Kafka — Serialization, Consumer Groups and rebalancing

Serialization

Kafka only understands bytes. It can't store a JSON object or a string directly. So before sending, data must be converted to bytes. When reading, bytes must be converted back.

Devloper object message deta h then producer use convert krte h before sending to consumer

Serialization = Object/JSON → Bytes (Producer side, before sending) Deserialization = Bytes → Object/JSON (Consumer side, after reading)

Producer Side — Serialization

Raw Data (JSON Object)  →  Serialize (Convert to Bytes)  →  Kafka Broker (Stores Bytes)

Consumer Side — Deserialization

Kafka Broker (Bytes)  →  Deserialize (Convert to JSON)  →  Consumer (Reads JSON Object)
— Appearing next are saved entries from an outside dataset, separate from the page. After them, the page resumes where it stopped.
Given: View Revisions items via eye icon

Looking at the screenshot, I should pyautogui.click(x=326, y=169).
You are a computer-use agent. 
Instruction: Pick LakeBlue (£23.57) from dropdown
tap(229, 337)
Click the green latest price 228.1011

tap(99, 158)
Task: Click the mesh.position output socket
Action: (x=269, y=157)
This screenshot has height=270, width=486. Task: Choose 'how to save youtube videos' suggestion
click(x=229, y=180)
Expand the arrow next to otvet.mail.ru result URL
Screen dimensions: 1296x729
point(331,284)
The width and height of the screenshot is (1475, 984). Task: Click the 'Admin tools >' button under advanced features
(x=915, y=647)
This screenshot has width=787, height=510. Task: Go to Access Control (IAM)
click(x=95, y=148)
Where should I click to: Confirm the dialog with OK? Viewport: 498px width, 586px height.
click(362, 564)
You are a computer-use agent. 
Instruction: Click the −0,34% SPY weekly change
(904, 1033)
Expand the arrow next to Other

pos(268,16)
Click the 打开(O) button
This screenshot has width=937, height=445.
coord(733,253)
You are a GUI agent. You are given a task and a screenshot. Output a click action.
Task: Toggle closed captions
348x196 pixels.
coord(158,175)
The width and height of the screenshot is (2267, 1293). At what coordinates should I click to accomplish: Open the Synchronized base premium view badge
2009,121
Simple analogy: It's like sending a file over WhatsApp. Your phone compresses/encodes it before sending (serialize), and the receiver's phone decodes it back (deserialize). The network in between only sees raw binary — it doesn't care what's inside.

Why does this matter?

Kafka is language agnostic — Producer can be in Python, Consumer in Java. As long as both agree on the format (e.g. JSON), it works.
Using the wrong deserializer = garbage data or crash on consumer side.

Common Serializer formats

Format	When to use
`String`	Simple text, log messages
`JSON`	Most common — easy to read, flexible
`Avro`	Schema-enforced, compact binary, best for production at scale
`Protobuf`	Google's format, very fast and compact

Events are appended to the end of a partition — Kafka never overwrites old messages. This is why Kafka is so fast — appending to a log is one of the cheapest operations a disk can do.

Consumer Groups

A Consumer Group is a group of consumers that work together to read from a topic. Instead of one consumer reading everything, the work is split across multiple consumers in the group.

The rule: Each partition is assigned to only one consumer in a group at a time.